● TASK OBJECTIVE
Translate this sentence from the text on the film Creation Stories into Spanish: "Creation Stories premiered at the virtual Glasgow Film Festival on 24 February 2021, and went on general release on 20 March."

● EXCERPT
- Directed by: Nick Moran
- Screenplay by: Irvine Welsh; Dean Cavanagh;
- Based on: Creation Stories by Alan McGee
- Produced by: Ben Dillon; Shelley Hammond; Nathan McGough; Hollie Richmond; Orian Williams;
- Starring: Ewen Bremner; Suki Waterhouse; Jason Flemyng; Thomas Turgoose; Jason Isaacs;
- Cinematography: Roberto Schaefer
- Edited by: Emma Gaffney
- Production companies: Burning Wheel Productions; Head Gear Films; Metrol Technology; Bohemia Media; Adirondack Media Group; Carte Blanche;
- Distributed by: Sky Cinema
- Release date: 20 March 2021 (United Kingdom);
- Running time: 105 minutes
- Country: United Kingdom
- Language: English

= Creation Stories (film) =

2021 film about Alan McGee and Creation Records

Creation Stories is a 2021 British biographical film about Alan McGee and Creation Records, directed by Nick Moran. The film was adapted by Irvine Welsh and Dean Cavanagh from McGee's 2013 autobiography of the same name.

Creation Stories premiered at the virtual Glasgow Film Festival on 24 February 2021, and went on general release on 20 March.

==Cast==
- Ewen Bremner as Alan McGee
- Suki Waterhouse as Gemma
- Jason Isaacs as Ralph
- Rebecca Root as Vicky
- Joanna Pickering as Mary
- Thomas Turgoose as Dick Green
- Mel Raido as Ed Ball
- Danny John-Jules as Maurice
- Paul Kaye as Mitch
- Saskia Reeves as Helen
- Carl Barât as Griff
- Irvine Welsh as Titch
- Jason Flemyng as King Tuts Promoter
- Steven Berkoff as Aleister Crowley
- Nick Moran as Malcolm McLaren
- Ed Byrne as Alastair Campbell
- Alistair McGowan as Jimmy Savile
- James Frecheville as Troy

==Release==
In June 2021, RLJE Films bought distribution rights to release Creation Stories in the United States.

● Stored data
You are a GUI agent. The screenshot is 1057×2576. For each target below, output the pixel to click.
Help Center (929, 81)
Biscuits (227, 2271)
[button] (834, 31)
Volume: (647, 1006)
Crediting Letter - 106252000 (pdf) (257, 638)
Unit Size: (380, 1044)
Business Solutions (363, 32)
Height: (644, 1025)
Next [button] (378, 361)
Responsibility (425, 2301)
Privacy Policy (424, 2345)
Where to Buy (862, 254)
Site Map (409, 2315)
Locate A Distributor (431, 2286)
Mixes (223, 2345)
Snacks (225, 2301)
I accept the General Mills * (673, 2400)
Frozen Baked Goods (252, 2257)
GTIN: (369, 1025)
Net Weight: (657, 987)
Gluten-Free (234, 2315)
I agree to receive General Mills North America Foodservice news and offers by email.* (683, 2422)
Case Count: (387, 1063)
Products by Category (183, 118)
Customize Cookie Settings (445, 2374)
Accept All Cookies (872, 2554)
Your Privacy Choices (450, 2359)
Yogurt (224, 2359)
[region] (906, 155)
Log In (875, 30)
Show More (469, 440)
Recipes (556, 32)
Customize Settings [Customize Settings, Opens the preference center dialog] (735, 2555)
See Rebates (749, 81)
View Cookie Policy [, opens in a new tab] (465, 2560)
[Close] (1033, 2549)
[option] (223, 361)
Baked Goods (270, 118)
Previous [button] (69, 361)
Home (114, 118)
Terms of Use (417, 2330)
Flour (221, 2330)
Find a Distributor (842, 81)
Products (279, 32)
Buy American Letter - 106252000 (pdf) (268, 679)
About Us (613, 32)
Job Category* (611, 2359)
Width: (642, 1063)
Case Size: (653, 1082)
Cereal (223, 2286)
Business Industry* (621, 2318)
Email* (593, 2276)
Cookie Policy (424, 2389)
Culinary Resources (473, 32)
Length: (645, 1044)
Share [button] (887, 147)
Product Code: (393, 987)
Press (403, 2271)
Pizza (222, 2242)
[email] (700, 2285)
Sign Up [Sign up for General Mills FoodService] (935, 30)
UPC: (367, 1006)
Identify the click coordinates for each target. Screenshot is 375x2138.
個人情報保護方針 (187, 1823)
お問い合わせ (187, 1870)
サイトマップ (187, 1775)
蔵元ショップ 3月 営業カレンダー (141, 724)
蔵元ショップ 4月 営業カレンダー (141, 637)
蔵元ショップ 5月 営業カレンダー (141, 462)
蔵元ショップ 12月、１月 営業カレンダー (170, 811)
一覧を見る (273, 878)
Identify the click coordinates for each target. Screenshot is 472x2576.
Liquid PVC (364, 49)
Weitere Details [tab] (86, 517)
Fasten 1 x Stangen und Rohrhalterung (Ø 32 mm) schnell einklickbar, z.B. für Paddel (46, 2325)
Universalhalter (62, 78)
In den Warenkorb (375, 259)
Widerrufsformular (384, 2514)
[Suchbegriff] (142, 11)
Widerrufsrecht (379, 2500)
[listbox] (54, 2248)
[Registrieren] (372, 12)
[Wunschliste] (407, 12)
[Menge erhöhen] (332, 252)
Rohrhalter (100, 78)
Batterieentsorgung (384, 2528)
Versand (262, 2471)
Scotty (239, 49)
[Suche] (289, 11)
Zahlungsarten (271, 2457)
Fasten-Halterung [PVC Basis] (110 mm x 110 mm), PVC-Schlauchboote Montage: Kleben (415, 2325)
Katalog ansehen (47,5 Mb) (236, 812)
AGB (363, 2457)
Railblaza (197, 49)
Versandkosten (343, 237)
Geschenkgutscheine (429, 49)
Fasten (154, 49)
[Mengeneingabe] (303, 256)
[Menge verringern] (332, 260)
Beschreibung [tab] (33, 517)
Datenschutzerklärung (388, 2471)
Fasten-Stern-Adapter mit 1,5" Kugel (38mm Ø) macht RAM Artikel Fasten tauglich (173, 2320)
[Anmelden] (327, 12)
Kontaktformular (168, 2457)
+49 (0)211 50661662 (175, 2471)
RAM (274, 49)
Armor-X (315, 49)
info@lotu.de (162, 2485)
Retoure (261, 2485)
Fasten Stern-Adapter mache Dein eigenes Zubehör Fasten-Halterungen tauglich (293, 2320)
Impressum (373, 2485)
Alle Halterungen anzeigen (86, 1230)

● THE ANSWER
Creation Stories se estrenó en la edición virtual del Festival de Cine de Glasgow el 24 de febrero de 2021 y tuvo su estreno general el 20 de marzo.